(Aim of the exercise)
Copy out the rows word for word, starting at the beginning of the rows and ending at the line that contains "[x=230, y=273]", with both ends included. Leave the pictures out of your answer.

(The data)
*-*-*

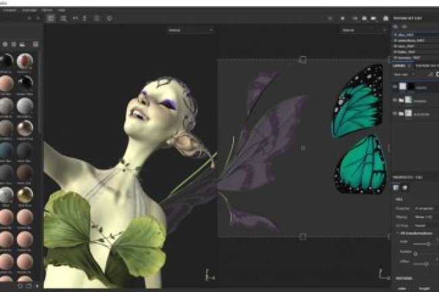Select the 3D/2D split view icon
This screenshot has width=439, height=292.
49,18
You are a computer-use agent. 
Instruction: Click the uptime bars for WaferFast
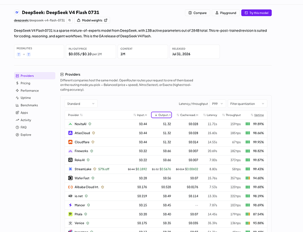point(248,178)
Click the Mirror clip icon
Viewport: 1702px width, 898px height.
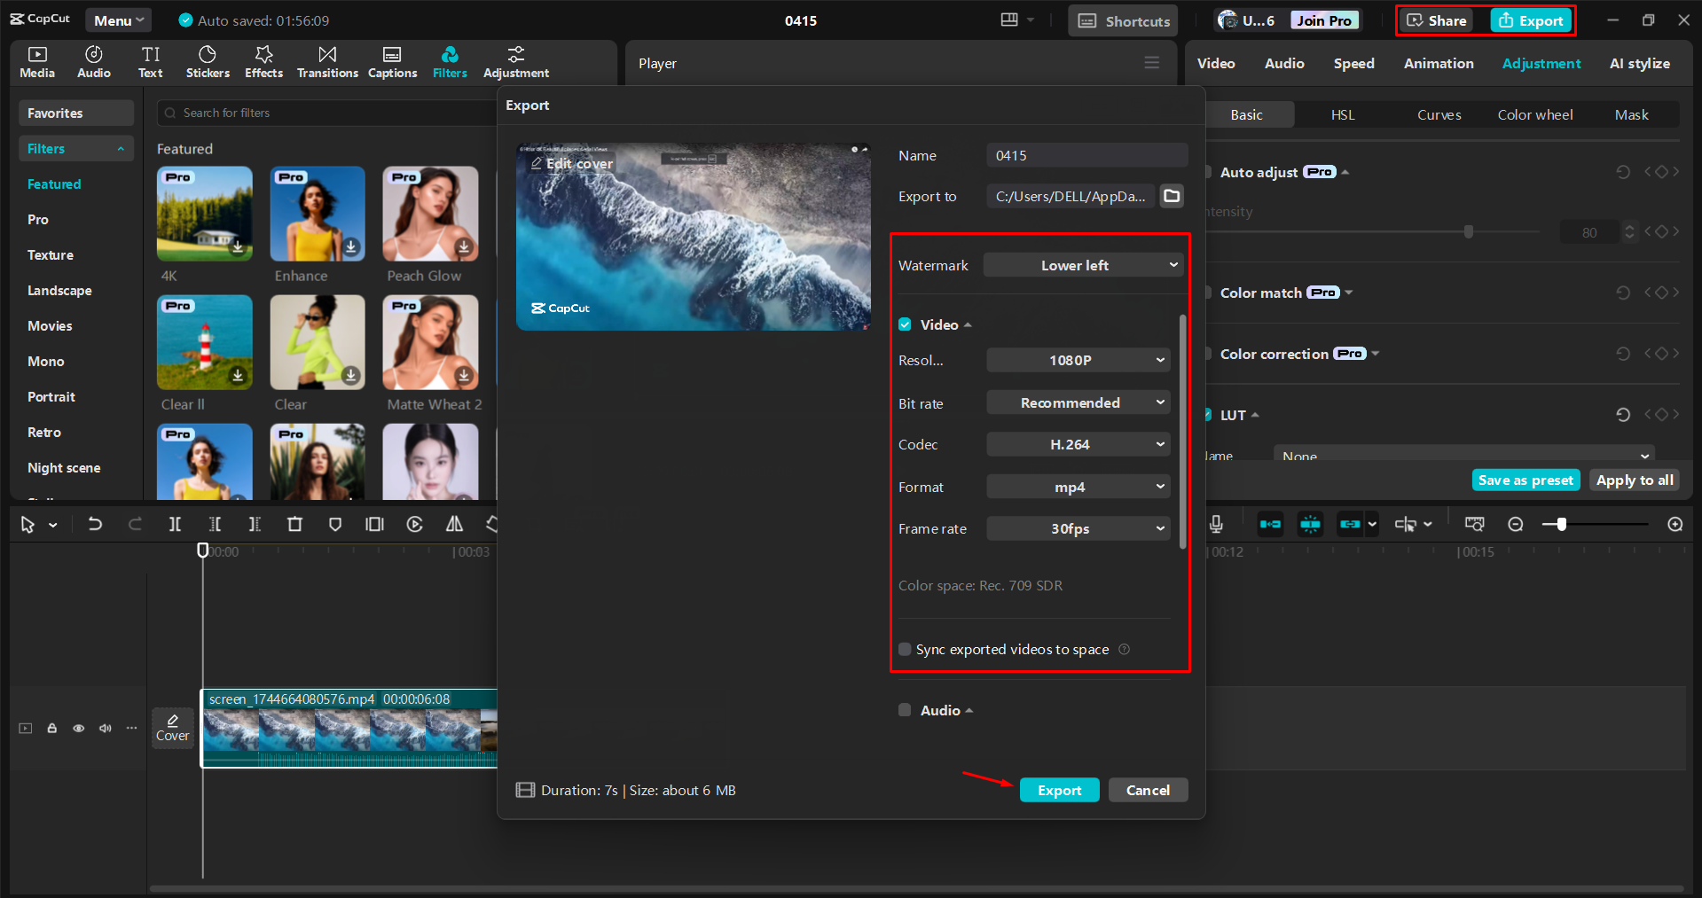(x=454, y=524)
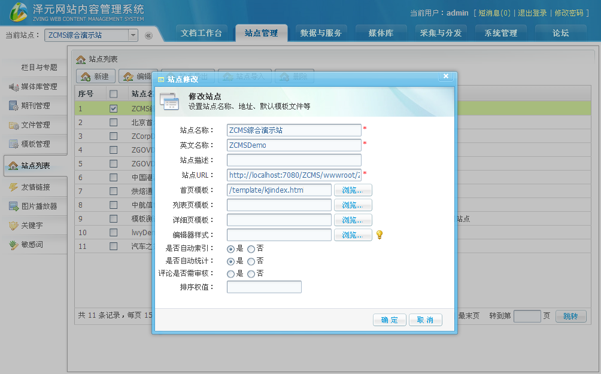Select 是 for 评论是否需审核
The image size is (601, 374).
[x=230, y=273]

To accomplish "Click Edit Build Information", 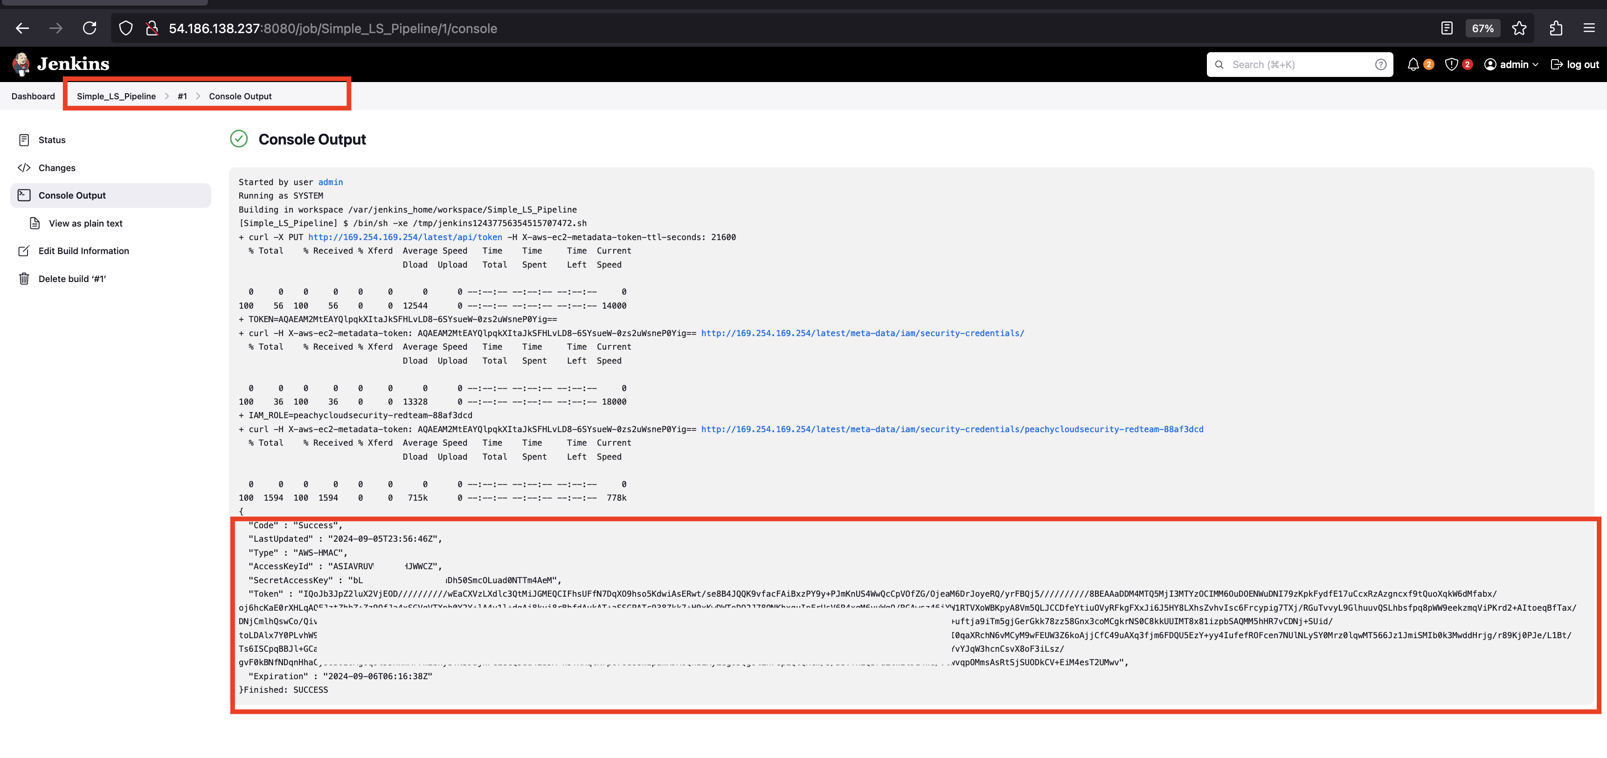I will click(84, 251).
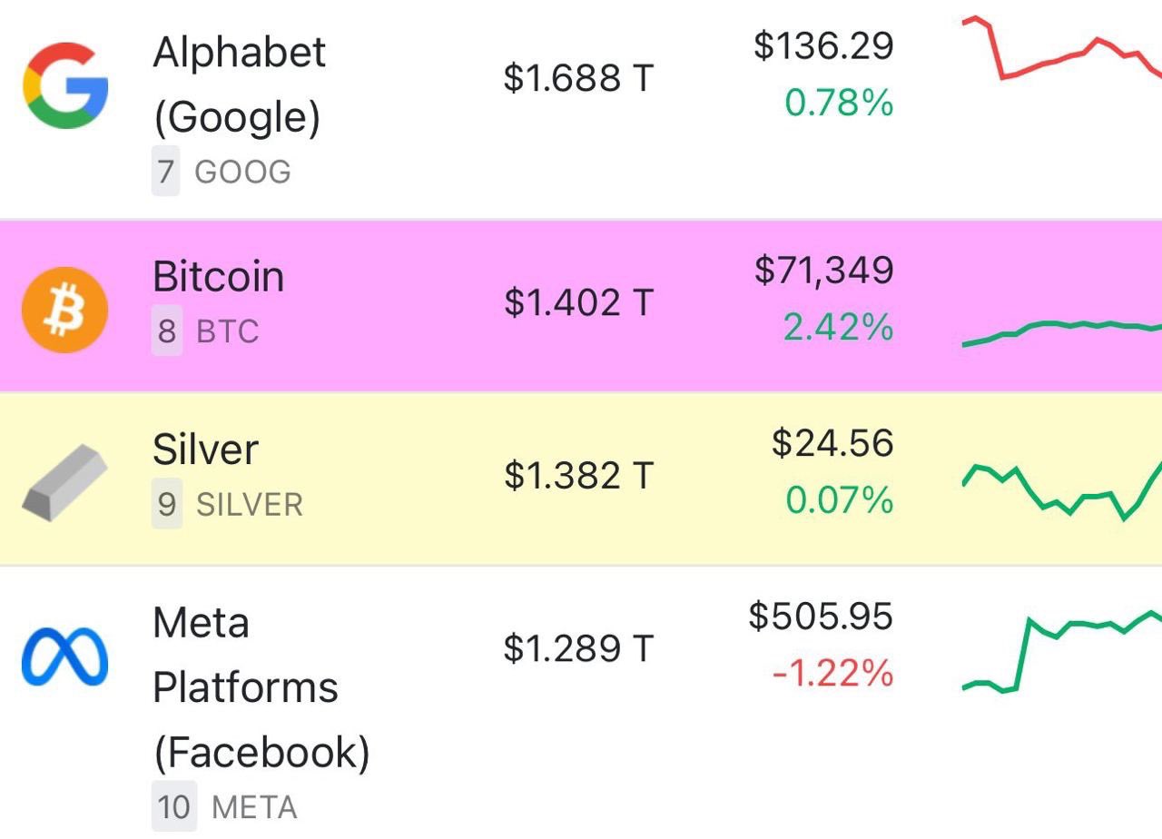
Task: Click Silver's $24.56 price value
Action: coord(832,443)
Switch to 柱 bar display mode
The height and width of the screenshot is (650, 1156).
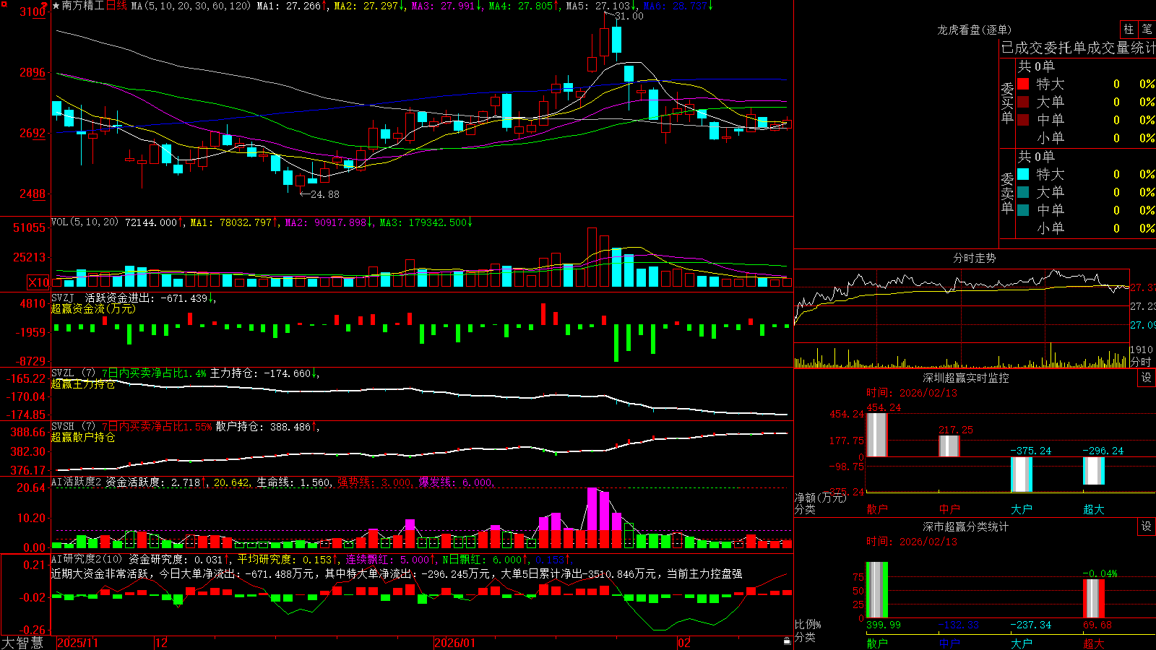(x=1129, y=30)
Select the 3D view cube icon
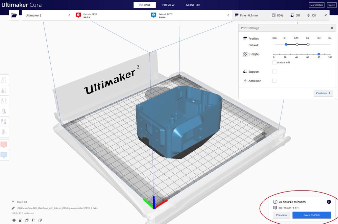The height and width of the screenshot is (224, 338). [14, 220]
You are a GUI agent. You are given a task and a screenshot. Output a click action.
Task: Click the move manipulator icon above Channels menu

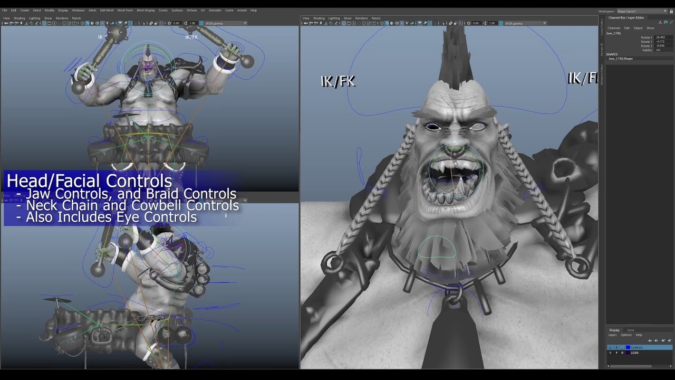(660, 22)
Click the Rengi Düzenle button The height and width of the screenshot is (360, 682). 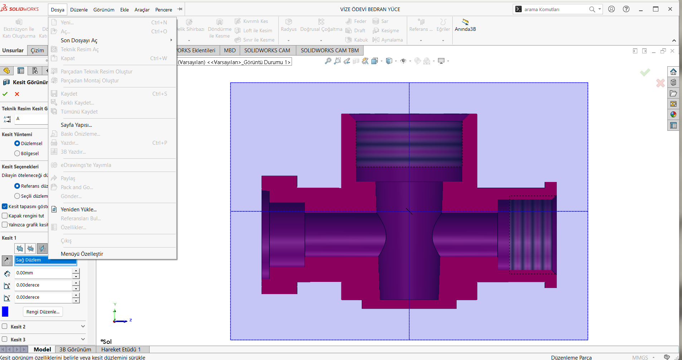coord(43,312)
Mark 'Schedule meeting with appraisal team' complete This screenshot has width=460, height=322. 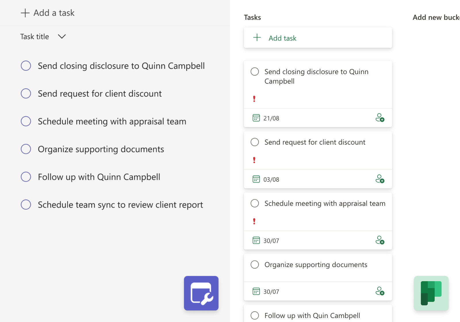click(x=26, y=121)
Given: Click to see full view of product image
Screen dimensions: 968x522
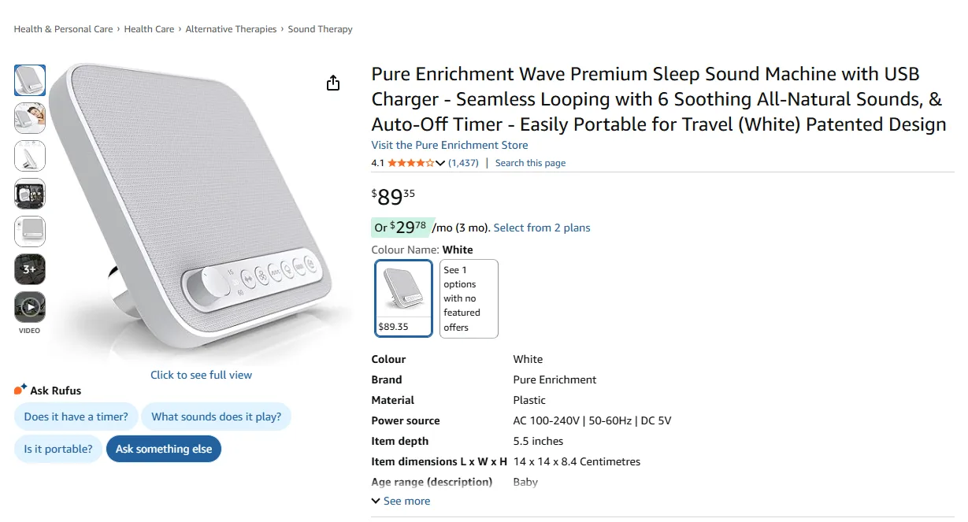Looking at the screenshot, I should [201, 375].
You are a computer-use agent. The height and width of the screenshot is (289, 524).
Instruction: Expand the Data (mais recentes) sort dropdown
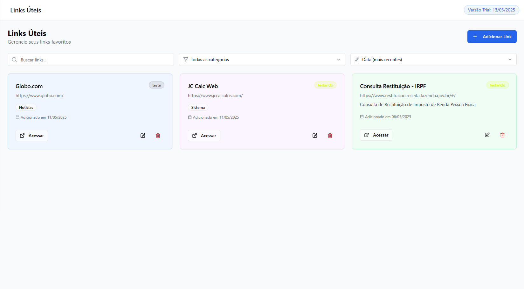pos(433,60)
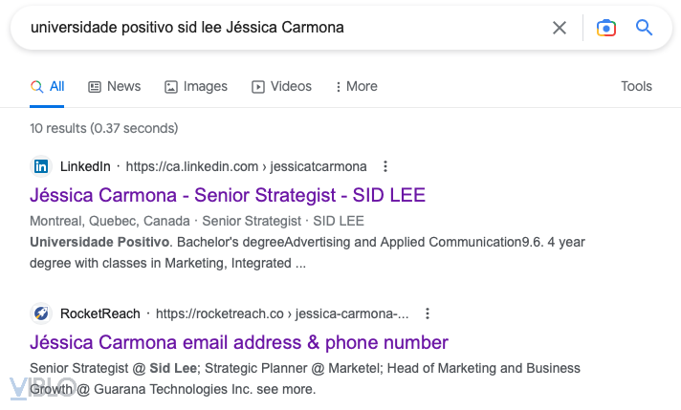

*-*-*

(Output for this exercise)
Select the 3D/2D split view icon
This screenshot has width=439, height=292.
49,18
You are a computer-use agent. 
Instruction: Click the uptime bars for WaferFast
point(248,178)
Click the Mirror clip icon
Viewport: 1702px width, 898px height.
(x=454, y=524)
Select 是 for 评论是否需审核
The image size is (601, 374).
[x=230, y=273]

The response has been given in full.